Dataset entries

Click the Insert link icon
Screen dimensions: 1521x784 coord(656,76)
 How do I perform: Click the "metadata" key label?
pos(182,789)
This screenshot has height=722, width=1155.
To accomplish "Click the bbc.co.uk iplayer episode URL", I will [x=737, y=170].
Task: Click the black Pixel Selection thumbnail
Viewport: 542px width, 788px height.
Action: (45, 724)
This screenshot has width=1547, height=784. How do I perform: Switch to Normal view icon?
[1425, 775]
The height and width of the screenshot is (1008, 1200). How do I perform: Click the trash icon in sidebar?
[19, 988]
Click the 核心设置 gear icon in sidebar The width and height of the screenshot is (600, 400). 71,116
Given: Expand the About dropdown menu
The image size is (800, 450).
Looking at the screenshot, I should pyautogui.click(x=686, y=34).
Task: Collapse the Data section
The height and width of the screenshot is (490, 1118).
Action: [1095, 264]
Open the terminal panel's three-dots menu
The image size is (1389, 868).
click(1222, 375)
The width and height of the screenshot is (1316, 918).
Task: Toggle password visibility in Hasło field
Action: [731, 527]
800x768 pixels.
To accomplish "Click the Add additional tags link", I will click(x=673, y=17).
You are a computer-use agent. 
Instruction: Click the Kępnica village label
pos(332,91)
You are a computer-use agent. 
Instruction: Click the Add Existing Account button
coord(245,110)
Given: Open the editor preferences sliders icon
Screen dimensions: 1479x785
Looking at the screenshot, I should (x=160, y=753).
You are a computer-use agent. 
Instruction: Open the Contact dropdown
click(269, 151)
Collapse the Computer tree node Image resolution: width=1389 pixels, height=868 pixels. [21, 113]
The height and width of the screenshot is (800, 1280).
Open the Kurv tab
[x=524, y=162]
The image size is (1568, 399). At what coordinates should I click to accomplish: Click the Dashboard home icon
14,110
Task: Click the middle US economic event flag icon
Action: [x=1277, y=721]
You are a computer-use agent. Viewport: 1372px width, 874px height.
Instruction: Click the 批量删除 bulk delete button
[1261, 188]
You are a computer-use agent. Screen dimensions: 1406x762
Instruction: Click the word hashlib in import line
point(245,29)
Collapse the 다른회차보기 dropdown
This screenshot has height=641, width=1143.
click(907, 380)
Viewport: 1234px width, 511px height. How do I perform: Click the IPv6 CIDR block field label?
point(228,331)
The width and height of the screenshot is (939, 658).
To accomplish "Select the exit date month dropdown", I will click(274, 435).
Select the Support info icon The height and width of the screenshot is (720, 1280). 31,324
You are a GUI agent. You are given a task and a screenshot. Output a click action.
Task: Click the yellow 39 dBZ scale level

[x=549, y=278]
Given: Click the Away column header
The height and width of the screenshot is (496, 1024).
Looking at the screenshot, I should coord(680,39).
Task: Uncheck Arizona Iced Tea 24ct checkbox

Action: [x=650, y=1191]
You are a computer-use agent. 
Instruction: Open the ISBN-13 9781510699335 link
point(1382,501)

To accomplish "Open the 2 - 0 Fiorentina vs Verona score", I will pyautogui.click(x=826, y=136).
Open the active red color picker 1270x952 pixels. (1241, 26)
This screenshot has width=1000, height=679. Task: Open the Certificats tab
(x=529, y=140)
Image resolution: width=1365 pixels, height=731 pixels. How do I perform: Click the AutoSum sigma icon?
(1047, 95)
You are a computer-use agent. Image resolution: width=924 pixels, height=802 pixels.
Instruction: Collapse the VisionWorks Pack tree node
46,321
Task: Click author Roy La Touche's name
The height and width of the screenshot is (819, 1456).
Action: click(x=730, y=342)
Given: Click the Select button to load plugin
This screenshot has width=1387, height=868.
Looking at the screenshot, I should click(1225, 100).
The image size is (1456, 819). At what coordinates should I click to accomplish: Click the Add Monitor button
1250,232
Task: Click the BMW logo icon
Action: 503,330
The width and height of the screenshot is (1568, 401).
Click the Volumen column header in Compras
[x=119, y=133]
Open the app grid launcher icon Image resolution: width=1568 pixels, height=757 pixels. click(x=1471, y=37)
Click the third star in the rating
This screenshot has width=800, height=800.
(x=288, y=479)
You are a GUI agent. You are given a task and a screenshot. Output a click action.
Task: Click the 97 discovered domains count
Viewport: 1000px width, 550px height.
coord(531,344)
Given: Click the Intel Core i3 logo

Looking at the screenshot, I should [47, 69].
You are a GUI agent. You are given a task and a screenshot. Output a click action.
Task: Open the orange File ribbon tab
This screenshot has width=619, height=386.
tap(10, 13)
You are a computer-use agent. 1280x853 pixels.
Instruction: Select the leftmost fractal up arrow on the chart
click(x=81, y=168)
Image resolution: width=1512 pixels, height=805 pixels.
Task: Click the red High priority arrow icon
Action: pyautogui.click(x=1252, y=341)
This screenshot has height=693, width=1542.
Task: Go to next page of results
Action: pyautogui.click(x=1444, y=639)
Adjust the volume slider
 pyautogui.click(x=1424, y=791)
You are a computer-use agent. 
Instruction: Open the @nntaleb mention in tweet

## To do
Recast the material above as a numbered list, leaving out any blank lines.

## Task result
1. Click the Insert link icon
2. Screen dimensions: 1521x784 coord(656,76)
3.  How do I perform: Click the "metadata" key label?
4. pos(182,789)
5. This screenshot has height=722, width=1155.
6. To accomplish "Click the bbc.co.uk iplayer episode URL", I will [x=737, y=170].
7. Task: Click the black Pixel Selection thumbnail
8. Viewport: 542px width, 788px height.
9. Action: (45, 724)
10. This screenshot has width=1547, height=784. How do I perform: Switch to Normal view icon?
11. [1425, 775]
12. The height and width of the screenshot is (1008, 1200). How do I perform: Click the trash icon in sidebar?
13. [19, 988]
14. Click the 核心设置 gear icon in sidebar The width and height of the screenshot is (600, 400). 71,116
15. Given: Expand the About dropdown menu
16. The image size is (800, 450).
17. Looking at the screenshot, I should pyautogui.click(x=686, y=34).
18. Task: Collapse the Data section
19. The height and width of the screenshot is (490, 1118).
20. Action: [1095, 264]
21. Open the terminal panel's three-dots menu
22. The image size is (1389, 868).
23. click(1222, 375)
24. The width and height of the screenshot is (1316, 918).
25. Task: Toggle password visibility in Hasło field
26. Action: [731, 527]
27. 800x768 pixels.
28. To accomplish "Click the Add additional tags link", I will click(x=673, y=17).
29. You are a computer-use agent. 
30. Instruction: Click the Kępnica village label
31. pos(332,91)
32. You are a computer-use agent. 
33. Instruction: Click the Add Existing Account button
34. coord(245,110)
35. Given: Open the editor preferences sliders icon
36. Screen dimensions: 1479x785
37. Looking at the screenshot, I should (x=160, y=753).
38. You are a computer-use agent. 
39. Instruction: Open the Contact dropdown
40. click(269, 151)
41. Collapse the Computer tree node Image resolution: width=1389 pixels, height=868 pixels. [21, 113]
42. The height and width of the screenshot is (800, 1280).
43. Open the Kurv tab
44. [x=524, y=162]
45. The image size is (1568, 399). At what coordinates should I click to accomplish: Click the Dashboard home icon
46. 14,110
47. Task: Click the middle US economic event flag icon
48. Action: [x=1277, y=721]
49. You are a computer-use agent. Viewport: 1372px width, 874px height.
50. Instruction: Click the 批量删除 bulk delete button
51. [1261, 188]
52. You are a computer-use agent. Screen dimensions: 1406x762
53. Instruction: Click the word hashlib in import line
54. point(245,29)
55. Collapse the 다른회차보기 dropdown
56. This screenshot has height=641, width=1143.
57. click(907, 380)
58. Viewport: 1234px width, 511px height. How do I perform: Click the IPv6 CIDR block field label?
59. point(228,331)
60. The width and height of the screenshot is (939, 658).
61. To accomplish "Select the exit date month dropdown", I will click(274, 435).
62. Select the Support info icon The height and width of the screenshot is (720, 1280). 31,324
63. You are a GUI agent. You are given a task and a screenshot. Output a click action.
64. Task: Click the yellow 39 dBZ scale level
65. [x=549, y=278]
66. Given: Click the Away column header
67. The height and width of the screenshot is (496, 1024).
68. Looking at the screenshot, I should coord(680,39).
69. Task: Uncheck Arizona Iced Tea 24ct checkbox
70. Action: [x=650, y=1191]
71. You are a computer-use agent. 
72. Instruction: Open the ISBN-13 9781510699335 link
73. point(1382,501)
74. To accomplish "Open the 2 - 0 Fiorentina vs Verona score", I will pyautogui.click(x=826, y=136).
75. Open the active red color picker 1270x952 pixels. (1241, 26)
76. This screenshot has width=1000, height=679. Task: Open the Certificats tab
77. (x=529, y=140)
78. Image resolution: width=1365 pixels, height=731 pixels. How do I perform: Click the AutoSum sigma icon?
79. (1047, 95)
80. You are a computer-use agent. Image resolution: width=924 pixels, height=802 pixels.
81. Instruction: Collapse the VisionWorks Pack tree node
82. 46,321
83. Task: Click author Roy La Touche's name
84. The height and width of the screenshot is (819, 1456).
85. Action: click(x=730, y=342)
86. Given: Click the Select button to load plugin
87. This screenshot has width=1387, height=868.
88. Looking at the screenshot, I should click(1225, 100).
89. The image size is (1456, 819). At what coordinates should I click to accomplish: Click the Add Monitor button
90. 1250,232
91. Task: Click the BMW logo icon
92. Action: 503,330
93. The width and height of the screenshot is (1568, 401).
94. Click the Volumen column header in Compras
95. [x=119, y=133]
96. Open the app grid launcher icon Image resolution: width=1568 pixels, height=757 pixels. click(x=1471, y=37)
97. Click the third star in the rating
98. This screenshot has width=800, height=800.
99. (x=288, y=479)
100. You are a GUI agent. You are given a task and a screenshot. Output a click action.
101. Task: Click the 97 discovered domains count
102. Viewport: 1000px width, 550px height.
103. coord(531,344)
104. Given: Click the Intel Core i3 logo
105. Looking at the screenshot, I should [47, 69].
106. You are a GUI agent. You are given a task and a screenshot. Output a click action.
107. Task: Open the orange File ribbon tab
108. This screenshot has width=619, height=386.
109. tap(10, 13)
110. You are a computer-use agent. 1280x853 pixels.
111. Instruction: Select the leftmost fractal up arrow on the chart
112. click(x=81, y=168)
113. Image resolution: width=1512 pixels, height=805 pixels.
114. Task: Click the red High priority arrow icon
115. Action: pyautogui.click(x=1252, y=341)
116. This screenshot has height=693, width=1542.
117. Task: Go to next page of results
118. Action: pyautogui.click(x=1444, y=639)
119. Adjust the volume slider
120.  pyautogui.click(x=1424, y=791)
121. You are a computer-use agent. 
122. Instruction: Open the @nntaleb mention in tweet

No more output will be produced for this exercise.